Other accounts, though, described John Joachim as a drunken and unstable individual. He was known to have tortured the enslaved people on his plantation, murdering four of them in his rages. In an interview with Archeology Magazine, archaeologist James Davidson of the University of Florida said, “You just don’t know what he’s going to do.” The life of an enslaved African at most other plantations was also terrible, but it was predictable. “It’s the unpredictability of Bulow that makes it more terrifying.”

Destruction of the Plantation
The wealth and comfort that Bulowville offered the white settlers came to a sudden end in December 1835, with the outbreak of the Second Seminole War. In late 1835, Major Benjamin A. Putnam was dispatched from St. Augustine with a detachment of militia to safeguard the plantations along Florida’s eastern frontier. He established his headquarters at Bulowville, but upon entering the property on December 28, 1835, his troops were met with open resistance from John Joachim, who reportedly fired a four-pound cannon in protest of the military’s presence.
Bulow was placed under house arrest, where he remained until January 23, 1836, when Putnam’s forces and the remaining plantation residents retreated to St. Augustine amid escalating hostilities. Shortly thereafter, Seminole warriors burned and destroyed the Bulow plantation, leaving it in ruins.

Inheritance and Preservation
John Joachim Bulow later traveled to Paris, and while some accounts claim he died there the following year at age 27, official records suggest otherwise. On April 1, 1836, he appeared before a Justice of the Peace to document the losses he suffered due to the army’s occupation. However, just over a month later, the Florida Herald of Charleston reported that Bulow had died in St. Augustine on May 7, 1836. Some accounts say he died of a wasting disease, possibly cirrhosis. Although there is no headstone, his grave is located next to his father’s in the Huguenot Cemetery. He left no heirs, and the estate ultimately passed to his sister, Emily Ann Bulow Bucknor, of New York.

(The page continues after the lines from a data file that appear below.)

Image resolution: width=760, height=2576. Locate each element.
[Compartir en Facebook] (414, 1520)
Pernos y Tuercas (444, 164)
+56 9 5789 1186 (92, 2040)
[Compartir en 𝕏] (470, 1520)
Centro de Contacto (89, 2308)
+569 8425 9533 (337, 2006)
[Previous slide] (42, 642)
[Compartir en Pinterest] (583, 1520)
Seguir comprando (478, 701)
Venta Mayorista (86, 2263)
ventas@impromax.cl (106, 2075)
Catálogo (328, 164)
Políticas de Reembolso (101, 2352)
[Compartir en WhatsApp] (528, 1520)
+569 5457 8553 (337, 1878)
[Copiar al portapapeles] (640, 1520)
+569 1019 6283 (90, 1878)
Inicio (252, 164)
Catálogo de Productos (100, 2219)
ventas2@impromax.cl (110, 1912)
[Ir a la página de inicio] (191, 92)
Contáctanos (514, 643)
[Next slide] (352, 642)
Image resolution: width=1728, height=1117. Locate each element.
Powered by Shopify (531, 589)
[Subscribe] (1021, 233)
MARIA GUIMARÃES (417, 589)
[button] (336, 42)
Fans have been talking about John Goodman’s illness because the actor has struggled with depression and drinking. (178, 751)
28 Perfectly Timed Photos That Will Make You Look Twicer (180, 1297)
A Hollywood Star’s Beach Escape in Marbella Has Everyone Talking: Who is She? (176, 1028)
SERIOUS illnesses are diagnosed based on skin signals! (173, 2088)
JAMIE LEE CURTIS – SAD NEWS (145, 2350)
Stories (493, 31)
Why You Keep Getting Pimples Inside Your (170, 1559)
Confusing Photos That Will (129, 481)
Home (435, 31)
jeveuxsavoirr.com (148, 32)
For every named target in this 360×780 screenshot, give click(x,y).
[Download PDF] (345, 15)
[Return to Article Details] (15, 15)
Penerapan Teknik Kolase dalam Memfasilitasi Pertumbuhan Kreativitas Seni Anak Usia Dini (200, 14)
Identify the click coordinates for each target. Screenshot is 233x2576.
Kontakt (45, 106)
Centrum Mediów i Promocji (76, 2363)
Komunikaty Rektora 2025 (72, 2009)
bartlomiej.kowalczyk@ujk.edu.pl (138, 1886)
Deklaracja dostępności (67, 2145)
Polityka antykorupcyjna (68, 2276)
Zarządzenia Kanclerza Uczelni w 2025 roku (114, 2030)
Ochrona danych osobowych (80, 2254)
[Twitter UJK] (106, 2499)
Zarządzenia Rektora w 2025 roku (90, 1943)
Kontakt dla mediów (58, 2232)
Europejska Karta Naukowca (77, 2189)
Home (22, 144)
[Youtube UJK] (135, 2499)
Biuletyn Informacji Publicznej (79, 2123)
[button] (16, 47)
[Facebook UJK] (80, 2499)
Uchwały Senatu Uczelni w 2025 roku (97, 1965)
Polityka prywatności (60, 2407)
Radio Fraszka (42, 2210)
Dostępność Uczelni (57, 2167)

Around 1858, Charles Bulow Bucknor, son of Emily Ann Bucknor and heir to the Bulow plantation, submitted a claim to Congress seeking $83,475 in damages for the destruction of the estate during the Seminole War. Although both the House and Senate passed the bill, they did so in different sessions, and the measure ultimately expired without resolution.
Decades later, in 1893, the Bulow heirs hired John Wedderburn of the Examiner Bureau of Claims to reopen the case and file a new claim against the United States government and the Seminole Indians. This effort also proved unsuccessful, and the case was dismissed in 1906 after being deemed abandoned for non-prosecution.
The Florida Park Service acquired the former Bulow Plantation ruins in 1945, and the site was added to the National Register of Historic Places in 1970. Today, approximately 150 acres of the former plantation remain preserved as Bulow Plantation Ruins Historic State Park, a lasting reminder of the dramatic rise and fall of East Florida’s early sugar plantations.